Provided data:
**********
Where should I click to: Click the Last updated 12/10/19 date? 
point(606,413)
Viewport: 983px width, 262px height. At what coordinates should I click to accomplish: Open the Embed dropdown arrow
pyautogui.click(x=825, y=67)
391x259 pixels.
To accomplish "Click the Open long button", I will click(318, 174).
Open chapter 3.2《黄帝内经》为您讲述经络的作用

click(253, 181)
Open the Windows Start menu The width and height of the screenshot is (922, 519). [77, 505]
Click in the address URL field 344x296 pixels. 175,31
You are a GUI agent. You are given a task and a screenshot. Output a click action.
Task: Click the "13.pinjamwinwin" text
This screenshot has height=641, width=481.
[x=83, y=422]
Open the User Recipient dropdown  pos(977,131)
**********
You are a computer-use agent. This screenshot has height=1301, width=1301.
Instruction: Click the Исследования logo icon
**********
Problem to solve:
Copy every line from the records above that contains the string "pixels".

Solved problem:
391x259 pixels.
Click in the address URL field 344x296 pixels. 175,31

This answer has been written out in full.